Vor einem Jahrhundert warb die United Fruit Company dermaßen enthusiastisch und schönfärberisch für ihre ungeahnt gesunden Import-Bananen, dass sie Zweierlei in den USA auslöste: einen Bananendiät-Wahn und die Wortschöpfung „Superfood“. Bis zum nächsten gehypten Nahrungsmittel dauerte es Jahrzehnte: Das wurden die Blaubeeren, nachdem 1991 staatliche US-Forschung den hohen Antioxidantien-Anteil in dem Obst gemessen hatte und es wegen deren Wirkung gegen die schädlichen freien Radikalen im Körper bis zum Mittel gegen Krebs, Gehirn- und Herz hochjubeln ließ. Mittlerweile erscheint gefühlt monatlich ein neues Superfood.

Aufgabe 1:
Beantworte kurz anhand des Textausschnitts:
(a) Welche Firma warb vor einem Jahrhundert für Import-Bananen?
(b) In welchem Jahr wurde der Antioxidantien-Anteil in Blaubeeren gemessen?
(c) Wie oft erscheint heute gefühlt ein neues Superfood?
Aufgabe 2:
Schreib den Textausschnitt über Superfoods nach seinem letzten Satz weiter.
Die Einträge haben mit dem Textausschnitt nichts zu tun.

Gespeicherte Dateneinträge:

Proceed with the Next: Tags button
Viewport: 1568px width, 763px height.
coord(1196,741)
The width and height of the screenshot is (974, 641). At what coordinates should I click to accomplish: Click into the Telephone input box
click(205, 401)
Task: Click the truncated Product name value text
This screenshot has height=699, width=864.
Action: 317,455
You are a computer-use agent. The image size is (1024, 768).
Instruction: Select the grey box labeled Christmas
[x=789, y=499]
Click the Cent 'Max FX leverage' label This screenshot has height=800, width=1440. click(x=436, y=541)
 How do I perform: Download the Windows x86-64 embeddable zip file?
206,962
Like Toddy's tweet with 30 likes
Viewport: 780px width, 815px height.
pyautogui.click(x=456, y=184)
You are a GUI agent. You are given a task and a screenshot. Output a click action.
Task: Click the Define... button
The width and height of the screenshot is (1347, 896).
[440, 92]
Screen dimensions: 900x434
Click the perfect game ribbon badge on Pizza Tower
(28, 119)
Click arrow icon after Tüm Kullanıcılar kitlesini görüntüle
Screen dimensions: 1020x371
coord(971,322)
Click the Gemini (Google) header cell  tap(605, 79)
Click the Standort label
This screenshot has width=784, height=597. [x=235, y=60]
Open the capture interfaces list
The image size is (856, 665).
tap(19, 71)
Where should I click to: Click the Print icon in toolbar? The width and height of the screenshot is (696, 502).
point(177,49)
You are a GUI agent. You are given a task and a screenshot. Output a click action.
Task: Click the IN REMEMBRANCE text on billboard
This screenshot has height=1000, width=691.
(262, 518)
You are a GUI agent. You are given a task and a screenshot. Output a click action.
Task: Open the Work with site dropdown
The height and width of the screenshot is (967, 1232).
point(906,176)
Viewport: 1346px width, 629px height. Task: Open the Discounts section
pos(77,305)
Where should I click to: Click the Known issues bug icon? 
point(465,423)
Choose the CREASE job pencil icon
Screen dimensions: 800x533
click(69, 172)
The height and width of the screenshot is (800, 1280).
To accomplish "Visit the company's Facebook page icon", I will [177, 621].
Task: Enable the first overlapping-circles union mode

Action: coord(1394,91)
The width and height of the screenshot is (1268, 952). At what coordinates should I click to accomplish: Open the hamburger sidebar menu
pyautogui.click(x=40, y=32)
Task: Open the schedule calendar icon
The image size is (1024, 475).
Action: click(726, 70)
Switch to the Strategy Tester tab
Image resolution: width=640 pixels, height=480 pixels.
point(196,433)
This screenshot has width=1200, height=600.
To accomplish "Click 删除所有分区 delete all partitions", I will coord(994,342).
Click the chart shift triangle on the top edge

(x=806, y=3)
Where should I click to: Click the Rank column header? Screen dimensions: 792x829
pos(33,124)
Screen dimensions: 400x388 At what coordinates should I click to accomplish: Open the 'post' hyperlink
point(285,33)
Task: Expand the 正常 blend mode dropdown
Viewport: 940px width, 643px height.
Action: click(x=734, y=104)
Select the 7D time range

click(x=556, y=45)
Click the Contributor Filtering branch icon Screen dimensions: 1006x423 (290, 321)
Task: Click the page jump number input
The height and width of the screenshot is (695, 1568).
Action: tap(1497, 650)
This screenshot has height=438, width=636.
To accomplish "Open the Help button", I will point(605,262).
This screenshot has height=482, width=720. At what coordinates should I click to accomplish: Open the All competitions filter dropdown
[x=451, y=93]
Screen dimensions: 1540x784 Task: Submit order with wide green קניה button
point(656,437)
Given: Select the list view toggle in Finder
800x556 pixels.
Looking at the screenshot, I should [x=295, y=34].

Endgültige Antwort 1:
(a) Die United Fruit Company.
(b) 1991.
(c) Monatlich.

Endgültige Antwort 2:
Denn die Lebensmittelindustrie kann längst davon profitieren, dass die sonst so zugeknöpften Verbraucher für Lebensmittel, die als gesund empfunden werden, mehr zahlen. Besonders wenn ihnen Vorbeugung gegen Fettleibigkeit, Diabetes, Bluthochdruck oder hohen Cholesterinspiegel vorgegaukelt wird. Die Mechanismen für die Markteinführung und zügigen Absatz funktionieren wie geschmiert: Irgendwelche wissenschaftliche Recherchen zum hohen Anteil an wünschenswerten Nährstoffen eines neuen Produkts gibt’s problemlos, Statements von Promis, Infomercials und Marketingkampagnen sind reine Routine, einprägsame Schlagzeilen aus der flotten Publikumspresse kommen flugs – und die virale Geschwindigkeit der Social Media lässt keinen Erfolg auf sich warten. Vor allem nicht in Deutschland, dem nach den USA super-gläubigsten Markt.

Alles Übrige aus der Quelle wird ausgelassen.